Other relatively simple steps to help ameliorate OSA include avoiding alcohol in the evening, discontinuing the use of tobacco products or sleeping pills, and changing the position you sleep in. External nasal dilator strips, internal nasal dilators, and lubricant sprays may reduce snoring, but there is no evidence they help to treat OSA. In fact, such interventions could delay recognition by masking snoring, a key symptom associated with the condition.

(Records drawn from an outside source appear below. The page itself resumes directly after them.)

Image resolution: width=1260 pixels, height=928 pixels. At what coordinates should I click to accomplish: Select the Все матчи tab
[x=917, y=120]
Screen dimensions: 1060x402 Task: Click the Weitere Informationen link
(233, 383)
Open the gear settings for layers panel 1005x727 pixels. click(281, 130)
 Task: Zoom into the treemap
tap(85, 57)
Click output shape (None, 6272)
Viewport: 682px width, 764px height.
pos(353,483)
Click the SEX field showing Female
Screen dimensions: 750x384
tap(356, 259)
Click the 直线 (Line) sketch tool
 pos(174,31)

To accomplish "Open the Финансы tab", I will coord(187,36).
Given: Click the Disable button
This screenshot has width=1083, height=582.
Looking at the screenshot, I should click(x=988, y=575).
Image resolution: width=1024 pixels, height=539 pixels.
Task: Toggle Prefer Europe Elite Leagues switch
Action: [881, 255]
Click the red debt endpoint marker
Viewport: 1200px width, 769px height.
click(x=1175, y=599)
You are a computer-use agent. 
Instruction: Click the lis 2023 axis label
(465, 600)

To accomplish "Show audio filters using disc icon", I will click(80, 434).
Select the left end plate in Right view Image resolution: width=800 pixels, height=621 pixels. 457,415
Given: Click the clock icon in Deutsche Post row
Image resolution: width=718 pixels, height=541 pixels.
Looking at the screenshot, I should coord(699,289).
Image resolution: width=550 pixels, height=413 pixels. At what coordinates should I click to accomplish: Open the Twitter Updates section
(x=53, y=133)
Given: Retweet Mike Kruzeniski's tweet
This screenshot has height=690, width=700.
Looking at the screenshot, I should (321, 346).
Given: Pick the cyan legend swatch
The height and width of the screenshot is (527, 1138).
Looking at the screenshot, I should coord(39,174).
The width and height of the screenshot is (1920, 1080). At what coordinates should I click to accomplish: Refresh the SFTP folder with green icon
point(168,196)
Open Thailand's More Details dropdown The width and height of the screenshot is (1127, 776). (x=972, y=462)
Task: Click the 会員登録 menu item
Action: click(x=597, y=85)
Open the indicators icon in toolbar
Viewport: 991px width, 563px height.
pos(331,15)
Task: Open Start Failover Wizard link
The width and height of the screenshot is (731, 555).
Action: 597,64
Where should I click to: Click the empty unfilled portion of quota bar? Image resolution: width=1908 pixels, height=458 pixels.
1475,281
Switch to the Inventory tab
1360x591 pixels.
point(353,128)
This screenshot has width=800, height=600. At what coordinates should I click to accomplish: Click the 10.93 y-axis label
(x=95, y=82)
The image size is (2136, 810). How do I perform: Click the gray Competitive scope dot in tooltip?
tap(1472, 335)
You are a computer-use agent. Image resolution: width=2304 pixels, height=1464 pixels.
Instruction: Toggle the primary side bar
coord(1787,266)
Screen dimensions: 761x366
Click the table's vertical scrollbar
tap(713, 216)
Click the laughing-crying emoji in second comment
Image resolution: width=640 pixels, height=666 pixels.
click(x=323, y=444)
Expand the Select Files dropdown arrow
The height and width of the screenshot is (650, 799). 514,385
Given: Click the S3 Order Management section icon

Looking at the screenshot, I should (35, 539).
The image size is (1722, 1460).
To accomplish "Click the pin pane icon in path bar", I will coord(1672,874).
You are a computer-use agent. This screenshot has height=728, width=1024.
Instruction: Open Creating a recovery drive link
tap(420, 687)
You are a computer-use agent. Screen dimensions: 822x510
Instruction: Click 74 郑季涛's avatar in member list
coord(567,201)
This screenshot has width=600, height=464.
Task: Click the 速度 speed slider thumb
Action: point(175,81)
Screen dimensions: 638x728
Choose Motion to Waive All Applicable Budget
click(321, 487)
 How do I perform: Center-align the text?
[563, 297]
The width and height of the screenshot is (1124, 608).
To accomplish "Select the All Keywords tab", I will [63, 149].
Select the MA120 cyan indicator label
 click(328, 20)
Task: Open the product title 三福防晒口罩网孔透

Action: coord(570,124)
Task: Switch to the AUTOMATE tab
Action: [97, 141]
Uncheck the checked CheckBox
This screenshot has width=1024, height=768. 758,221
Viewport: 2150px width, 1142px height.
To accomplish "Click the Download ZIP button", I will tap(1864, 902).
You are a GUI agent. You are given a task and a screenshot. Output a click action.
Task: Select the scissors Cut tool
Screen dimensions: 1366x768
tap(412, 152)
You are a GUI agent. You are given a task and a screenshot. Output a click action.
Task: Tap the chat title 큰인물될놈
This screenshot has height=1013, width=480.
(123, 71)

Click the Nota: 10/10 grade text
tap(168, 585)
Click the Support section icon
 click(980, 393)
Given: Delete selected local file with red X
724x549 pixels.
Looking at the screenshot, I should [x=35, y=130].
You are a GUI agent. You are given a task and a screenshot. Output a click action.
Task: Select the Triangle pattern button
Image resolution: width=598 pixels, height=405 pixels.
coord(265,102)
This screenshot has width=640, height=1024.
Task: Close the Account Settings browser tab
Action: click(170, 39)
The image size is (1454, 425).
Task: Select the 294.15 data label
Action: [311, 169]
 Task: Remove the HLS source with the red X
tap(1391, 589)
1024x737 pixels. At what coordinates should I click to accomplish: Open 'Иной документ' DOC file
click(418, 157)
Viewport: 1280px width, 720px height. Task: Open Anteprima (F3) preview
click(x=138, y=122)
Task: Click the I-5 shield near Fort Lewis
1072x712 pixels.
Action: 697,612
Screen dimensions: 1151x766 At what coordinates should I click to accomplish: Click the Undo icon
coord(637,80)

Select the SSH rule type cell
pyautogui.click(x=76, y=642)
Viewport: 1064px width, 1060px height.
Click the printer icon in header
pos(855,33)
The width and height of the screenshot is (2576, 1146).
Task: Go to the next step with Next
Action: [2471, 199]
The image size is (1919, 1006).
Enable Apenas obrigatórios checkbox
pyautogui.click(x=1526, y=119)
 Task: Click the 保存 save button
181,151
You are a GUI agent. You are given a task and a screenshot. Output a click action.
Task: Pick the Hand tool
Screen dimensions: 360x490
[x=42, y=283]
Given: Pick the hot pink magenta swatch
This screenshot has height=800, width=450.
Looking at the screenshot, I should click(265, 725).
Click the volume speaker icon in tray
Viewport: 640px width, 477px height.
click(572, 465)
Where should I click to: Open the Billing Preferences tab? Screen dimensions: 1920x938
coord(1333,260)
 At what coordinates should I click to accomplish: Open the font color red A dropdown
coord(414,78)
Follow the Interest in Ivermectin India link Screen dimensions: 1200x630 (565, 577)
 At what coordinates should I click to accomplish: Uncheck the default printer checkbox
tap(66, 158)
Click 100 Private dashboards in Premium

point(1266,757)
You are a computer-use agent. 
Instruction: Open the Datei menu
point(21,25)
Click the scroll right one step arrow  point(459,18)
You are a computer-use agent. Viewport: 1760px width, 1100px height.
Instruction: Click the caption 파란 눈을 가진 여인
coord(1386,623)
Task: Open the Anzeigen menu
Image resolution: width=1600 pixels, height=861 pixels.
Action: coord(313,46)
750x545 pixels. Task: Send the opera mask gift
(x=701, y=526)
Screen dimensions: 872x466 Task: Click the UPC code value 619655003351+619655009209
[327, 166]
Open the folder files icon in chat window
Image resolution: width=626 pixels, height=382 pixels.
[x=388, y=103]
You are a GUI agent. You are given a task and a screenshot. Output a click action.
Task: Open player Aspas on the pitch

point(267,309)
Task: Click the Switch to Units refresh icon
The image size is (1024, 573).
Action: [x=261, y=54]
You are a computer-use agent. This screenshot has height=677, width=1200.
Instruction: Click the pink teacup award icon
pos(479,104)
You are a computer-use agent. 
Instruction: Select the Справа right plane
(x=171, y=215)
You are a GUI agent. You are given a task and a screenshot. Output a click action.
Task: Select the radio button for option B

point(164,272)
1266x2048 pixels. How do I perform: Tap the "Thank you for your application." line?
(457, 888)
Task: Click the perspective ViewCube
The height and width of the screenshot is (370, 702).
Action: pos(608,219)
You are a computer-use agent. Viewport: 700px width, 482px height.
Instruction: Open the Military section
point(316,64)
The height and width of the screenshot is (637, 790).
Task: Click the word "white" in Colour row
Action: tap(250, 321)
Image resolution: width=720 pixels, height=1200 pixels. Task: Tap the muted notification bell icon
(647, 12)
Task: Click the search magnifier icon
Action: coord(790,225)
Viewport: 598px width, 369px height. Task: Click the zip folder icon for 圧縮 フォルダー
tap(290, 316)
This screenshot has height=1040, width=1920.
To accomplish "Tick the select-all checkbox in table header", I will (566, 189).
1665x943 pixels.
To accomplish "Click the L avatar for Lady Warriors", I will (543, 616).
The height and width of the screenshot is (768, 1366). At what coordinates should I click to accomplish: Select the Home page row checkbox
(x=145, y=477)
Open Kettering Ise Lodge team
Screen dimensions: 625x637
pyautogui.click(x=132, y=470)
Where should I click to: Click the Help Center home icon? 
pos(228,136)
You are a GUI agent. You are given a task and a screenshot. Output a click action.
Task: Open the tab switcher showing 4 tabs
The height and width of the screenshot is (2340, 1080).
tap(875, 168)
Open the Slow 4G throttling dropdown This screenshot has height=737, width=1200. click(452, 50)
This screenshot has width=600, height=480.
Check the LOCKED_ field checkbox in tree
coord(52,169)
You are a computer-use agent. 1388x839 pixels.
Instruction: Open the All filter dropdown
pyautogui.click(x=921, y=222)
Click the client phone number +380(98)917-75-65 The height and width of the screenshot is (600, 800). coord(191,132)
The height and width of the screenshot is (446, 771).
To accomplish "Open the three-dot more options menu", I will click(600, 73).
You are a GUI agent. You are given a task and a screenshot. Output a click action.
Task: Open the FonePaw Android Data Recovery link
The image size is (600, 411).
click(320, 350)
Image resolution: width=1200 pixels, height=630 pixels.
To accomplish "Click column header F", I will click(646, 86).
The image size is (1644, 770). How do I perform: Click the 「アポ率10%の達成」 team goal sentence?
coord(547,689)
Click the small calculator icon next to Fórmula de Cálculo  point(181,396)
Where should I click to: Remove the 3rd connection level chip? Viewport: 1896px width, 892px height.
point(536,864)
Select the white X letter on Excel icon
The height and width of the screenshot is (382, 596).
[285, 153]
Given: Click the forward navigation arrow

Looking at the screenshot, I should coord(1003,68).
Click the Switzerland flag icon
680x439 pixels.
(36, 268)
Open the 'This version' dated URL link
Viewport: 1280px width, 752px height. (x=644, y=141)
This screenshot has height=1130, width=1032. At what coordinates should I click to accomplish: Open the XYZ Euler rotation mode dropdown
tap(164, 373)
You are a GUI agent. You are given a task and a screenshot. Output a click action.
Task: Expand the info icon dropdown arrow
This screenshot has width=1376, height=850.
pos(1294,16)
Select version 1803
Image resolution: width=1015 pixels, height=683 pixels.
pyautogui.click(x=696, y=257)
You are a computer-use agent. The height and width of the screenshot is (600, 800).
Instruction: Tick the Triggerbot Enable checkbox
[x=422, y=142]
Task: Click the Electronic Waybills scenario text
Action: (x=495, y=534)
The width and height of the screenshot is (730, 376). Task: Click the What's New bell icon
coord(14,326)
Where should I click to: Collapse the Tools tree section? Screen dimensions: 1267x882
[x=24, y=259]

In addition to the above mentioned lifestyle changes, there are other interventions that can eliminate or improve OSA. A suitably qualified dentist may be able to craft a device that theoretically corrects or reduces both snoring and OSA. It acts by advancing the jaw bone and some can also pull the tongue forward. Emerging evidence suggests these approaches are reasonably effective, at least in mild to moderate cases. Surgery is also an option to correct enlarged tonsils, nasal polyps, a narrow airway, or some other form of airway obstruction. A last resort surgical approach is to perform a tracheostomy, which entails making an incision into the wind pipe, below the level of obstruction. This is an extreme measure usually reserved for those individuals who cannot be treated with less intrusive means.

One of the most common and effective ways to treat OSA is to use a specially designed mask at night, which allows air to be pumped gently into the nose using a continuous positive airway pressure (CPAP) machine. Studies have shown that CPAP is effective in reducing ES and improving quality-of-life in patients with moderate as well as severe OSA. There is evidence that CPAP also lowers blood pressure and reduces the risk of cardiac events in OSA patients. Patients that find the constant pressure of CPAP unsuitable for them may turn to bi-level positive airway pressure or variable positive airway pressure (VPAP) machines. Bi-level positive airway pressure and VPAP machines provide different inspiratory and expiratory pressures that can be altered depending on the individual’s needs and results obtained during a sleep study. Today’s better fitting masks and humidified air can often times alleviate past problems of irritation, making it easier to stay on the program to reduce the risks of untreated OSA. From a societal perspective, both are very efficient and effective treatments, especially if medical resources aren’t abundant. Currently, no medications  can cure OSA, though FDA approved medications exist that treat the ES experienced by some individuals who have their OSA under control. Modafinil, a wakefulness promoting agent , is recommended by AASM for such patients.

Under-diagnosis is the chief hindrance of OSA treatment. Conversely, realization of the litany of comorbid conditions and negative impact on life down the road is the chief motivation to investigate possible OSA. Effective intervention not only provides symptomatic benefits, by way of better sleep, but may also improve high blood pressure and reduce the risk of fatal, and nonfatal, cardiovascular events in patients with OSA. If symptoms are recognized do not falsely attribute them—ES can be particularly debilitating, having a negative impact on a patient’s life and daily functioning but it’s often chalked up to other factors. A good night’s sleep is worth a lot to most people, long term health is worth even more. The two being intertwined, makes a talk with your doctor even more vital if you suspect OSA is affecting you or a loved one.